Incidence and clearance of anal human papillomavirus infection in 16 164 individuals, according to HIV status, gender, and male sexuality: an international pooled analysis of 34 longitudinal studies.
Wei F., Goodman MT., Xia N., Zhang J., Giuliano AR., D'Souza G., Hessol NA., van der Loeff MFS., Dai J., Neukam K., de Pokomandy A., Poynten IM., Geskus RB., Burgos J., Etienney I., Moscicki AB., Donà MG., Gillison ML., Nyitray AG., Nowak RG., Yunihastuti E., Zou H., Hidalgo-Tenorio C., Phanuphak N., Molina JM., Schofield AM., Kerr S., Fan S., Lu Y., Ong JJ., Chikandiwa AT., Teeraananchai S., Squillace N., Wiley DJ., Palefsky JM., Georges D., Alberts CJ., Clifford GM.

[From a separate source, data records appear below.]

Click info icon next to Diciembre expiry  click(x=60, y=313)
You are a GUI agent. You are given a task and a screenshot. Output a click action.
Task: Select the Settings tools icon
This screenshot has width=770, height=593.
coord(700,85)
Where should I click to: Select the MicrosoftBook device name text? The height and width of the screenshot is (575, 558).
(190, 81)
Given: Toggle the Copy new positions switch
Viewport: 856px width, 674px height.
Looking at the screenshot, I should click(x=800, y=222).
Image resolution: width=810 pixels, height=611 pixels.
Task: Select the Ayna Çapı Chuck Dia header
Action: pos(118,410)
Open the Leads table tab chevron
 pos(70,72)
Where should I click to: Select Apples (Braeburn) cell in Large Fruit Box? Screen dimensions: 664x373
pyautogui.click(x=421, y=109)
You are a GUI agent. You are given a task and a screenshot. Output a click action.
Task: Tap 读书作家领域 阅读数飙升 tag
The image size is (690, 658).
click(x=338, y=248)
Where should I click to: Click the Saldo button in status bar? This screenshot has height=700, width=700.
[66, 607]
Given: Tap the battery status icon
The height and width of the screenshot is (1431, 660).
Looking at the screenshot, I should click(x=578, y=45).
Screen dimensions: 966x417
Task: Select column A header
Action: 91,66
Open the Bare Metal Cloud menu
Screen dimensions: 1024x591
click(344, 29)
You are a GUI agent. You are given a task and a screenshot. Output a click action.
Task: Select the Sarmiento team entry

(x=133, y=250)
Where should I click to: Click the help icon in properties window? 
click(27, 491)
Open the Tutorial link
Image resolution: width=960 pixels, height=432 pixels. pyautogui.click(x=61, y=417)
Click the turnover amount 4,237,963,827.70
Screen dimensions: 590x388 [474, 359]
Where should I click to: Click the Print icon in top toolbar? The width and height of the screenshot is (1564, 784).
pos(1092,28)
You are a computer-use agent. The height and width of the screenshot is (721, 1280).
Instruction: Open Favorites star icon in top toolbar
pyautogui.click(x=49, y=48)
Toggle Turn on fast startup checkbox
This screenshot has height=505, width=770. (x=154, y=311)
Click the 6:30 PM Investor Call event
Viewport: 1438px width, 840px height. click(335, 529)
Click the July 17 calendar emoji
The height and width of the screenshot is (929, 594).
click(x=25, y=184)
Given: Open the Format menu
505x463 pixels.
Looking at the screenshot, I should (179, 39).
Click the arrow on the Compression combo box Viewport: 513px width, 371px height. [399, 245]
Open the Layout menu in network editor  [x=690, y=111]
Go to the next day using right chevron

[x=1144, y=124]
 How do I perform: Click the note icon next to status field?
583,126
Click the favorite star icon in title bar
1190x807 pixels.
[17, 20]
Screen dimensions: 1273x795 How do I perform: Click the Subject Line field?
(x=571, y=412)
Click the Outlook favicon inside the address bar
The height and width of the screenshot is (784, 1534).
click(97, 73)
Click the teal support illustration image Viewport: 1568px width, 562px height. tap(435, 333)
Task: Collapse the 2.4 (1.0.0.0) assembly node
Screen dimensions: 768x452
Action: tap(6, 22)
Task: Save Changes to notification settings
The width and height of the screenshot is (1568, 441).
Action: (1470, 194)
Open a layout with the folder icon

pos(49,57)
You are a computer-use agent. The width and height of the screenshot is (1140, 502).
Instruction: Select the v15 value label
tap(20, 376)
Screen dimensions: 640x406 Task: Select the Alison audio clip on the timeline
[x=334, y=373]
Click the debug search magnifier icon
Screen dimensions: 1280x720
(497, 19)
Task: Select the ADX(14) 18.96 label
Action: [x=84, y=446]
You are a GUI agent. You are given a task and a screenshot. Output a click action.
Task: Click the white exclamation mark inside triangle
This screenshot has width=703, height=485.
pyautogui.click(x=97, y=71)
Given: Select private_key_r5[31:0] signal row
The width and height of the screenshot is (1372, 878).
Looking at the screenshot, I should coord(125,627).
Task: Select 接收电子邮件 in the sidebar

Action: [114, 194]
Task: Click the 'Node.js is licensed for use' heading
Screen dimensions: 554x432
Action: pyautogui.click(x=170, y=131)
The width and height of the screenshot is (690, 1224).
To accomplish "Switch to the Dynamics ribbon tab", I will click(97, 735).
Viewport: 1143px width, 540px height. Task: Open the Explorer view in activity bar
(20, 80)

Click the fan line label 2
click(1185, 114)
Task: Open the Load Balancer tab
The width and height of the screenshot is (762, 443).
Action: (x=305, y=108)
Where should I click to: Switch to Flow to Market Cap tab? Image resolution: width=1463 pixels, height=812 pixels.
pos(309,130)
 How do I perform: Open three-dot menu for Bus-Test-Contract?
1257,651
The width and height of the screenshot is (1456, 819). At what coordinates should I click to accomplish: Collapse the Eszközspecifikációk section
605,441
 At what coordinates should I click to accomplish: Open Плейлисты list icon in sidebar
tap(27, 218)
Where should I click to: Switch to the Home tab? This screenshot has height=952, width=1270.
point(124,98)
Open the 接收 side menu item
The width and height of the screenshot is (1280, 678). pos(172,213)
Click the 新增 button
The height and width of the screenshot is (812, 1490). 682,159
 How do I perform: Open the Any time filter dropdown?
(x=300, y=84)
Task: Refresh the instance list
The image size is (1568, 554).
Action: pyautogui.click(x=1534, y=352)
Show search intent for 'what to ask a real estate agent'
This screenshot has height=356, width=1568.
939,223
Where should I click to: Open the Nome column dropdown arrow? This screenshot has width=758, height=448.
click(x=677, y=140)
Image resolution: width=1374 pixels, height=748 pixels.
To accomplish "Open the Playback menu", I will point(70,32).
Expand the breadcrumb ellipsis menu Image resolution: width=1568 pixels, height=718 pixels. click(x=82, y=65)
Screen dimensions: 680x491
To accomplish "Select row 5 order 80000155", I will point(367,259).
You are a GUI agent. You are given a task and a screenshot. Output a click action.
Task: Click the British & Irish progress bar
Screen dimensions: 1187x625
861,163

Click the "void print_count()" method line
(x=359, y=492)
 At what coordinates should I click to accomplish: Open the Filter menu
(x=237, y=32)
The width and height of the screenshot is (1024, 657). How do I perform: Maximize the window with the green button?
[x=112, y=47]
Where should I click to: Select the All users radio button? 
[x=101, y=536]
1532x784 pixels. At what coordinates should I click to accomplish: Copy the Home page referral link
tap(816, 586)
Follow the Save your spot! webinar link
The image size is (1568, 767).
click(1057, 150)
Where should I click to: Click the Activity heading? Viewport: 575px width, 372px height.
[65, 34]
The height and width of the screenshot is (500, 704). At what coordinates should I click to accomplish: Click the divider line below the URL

BACKGROUND: Understanding the natural history of anal high-risk human papillomavirus (hrHPV) infection is key for designing anal cancer prevention programmes but has not been systematically characterised. METHODS: We reanalysed data from 34 studies with 16 164 individuals in six risk groups defined by HIV status, gender, and male sexuality: men who have sex with men (MSM) living with HIV (LWH) [MSMLWH], HIV-negative MSM, women LWH (WLWH), HIV-negative women, men who have sex with women (MSW) LWH (MSWLWH), and HIV-negative MSW. We used Markov models to estimate incidence and clearance of 13 hrHPV types and their determinants. RESULTS: HPV16 had the highest incidence:clearance ratio of the hrHPV types. MSMLWH had highest hrHPV incidence (e.g. 15.5% newly HPV16-infected within two years), followed by HIV-negative MSM (7.5%), WLWH (6.6%), HIV-negative women (2.9%), MSWLWH (1.7%), and HIV-negative MSW (0.7%). Determinants of HPV16 incidence included HIV status and number of sexual partners for MSM, women, and MSW, and anal sex behaviour for MSM only. HPV16 clearance was lower for people LWH (PLWH), and lower for prevalent than incident infection. Among MSM, increasing age was associated with lower clearance of prevalent, but not incident, HPV16 infection. CONCLUSIONS: This robust and unifying analysis of anal hrHPV natural history is essential to designing and predicting the impact of HPV vaccination and HPV-based screening programmes on anal cancer prevention, particularly in MSM and PLWH. Importantly, it demonstrates the higher carcinogenic potential of longstanding anal prevalent hrHPV infection than more recent incident infection.